■ What you should do: In the passage on remote work flexibility, what percentage of U.S. full-time employees now do most of their work from a remote location?
Start of Document passage
An organization’s ability to be flexible when it comes to working remotely could lead to more innovation, communication, creativity, productivity and engagement, according to research from the Flex+Strategy Group (FSG).

In fact, in its national probability telephone survey of 595 full-time employed adults, FSG discovered that organizations that pulled back from remote work might have gotten it wrong.

“Organizations that blame flexibility for their performance challenges risk missing out on the very business gains they’re trying to achieve,” said Cali Williams Yost, CEO of Flex+Strategy Group. “The flexibility is not the problem. It’s that organizations don’t know how to use the flexibility and remote work strategically to transform their business.”

IBM raised some eyebrows when it discontinued its remote work program last year. However, 34% of U.S. full-time employees now do most of their work from a remote location. That's up slightly from 31% in 2013. Regardless of where employees are located, almost all (98%) report some form of work flexibility.

Of those who do work flexibly, 45% said they feel that flexibility increases their ability to “communicate, create and innovate with colleagues.” Only 5% reported a decrease, and 49% said it remains the same. Further, 60% who have flexible work options said they feel they’re “more productive and engaged.” Only 4% said they are less so, and 34% said feeling their level of productivity and engagement is consistent.

Remote workers also noted the same performance benefits. Among remote workers, 41% reported feeling their flexibility increases communication, creativity and innovation, with only 4% reporting a decline. A majority also said they feel more productive and engaged (58%), with only 2% saying they are less so.
End of Document passage
Start of Data block
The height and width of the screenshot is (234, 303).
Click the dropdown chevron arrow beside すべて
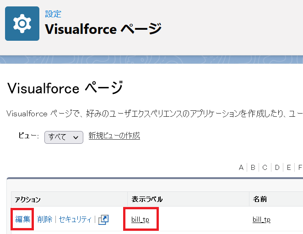pyautogui.click(x=76, y=137)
End of Data block
■ Answer to this problem: 34%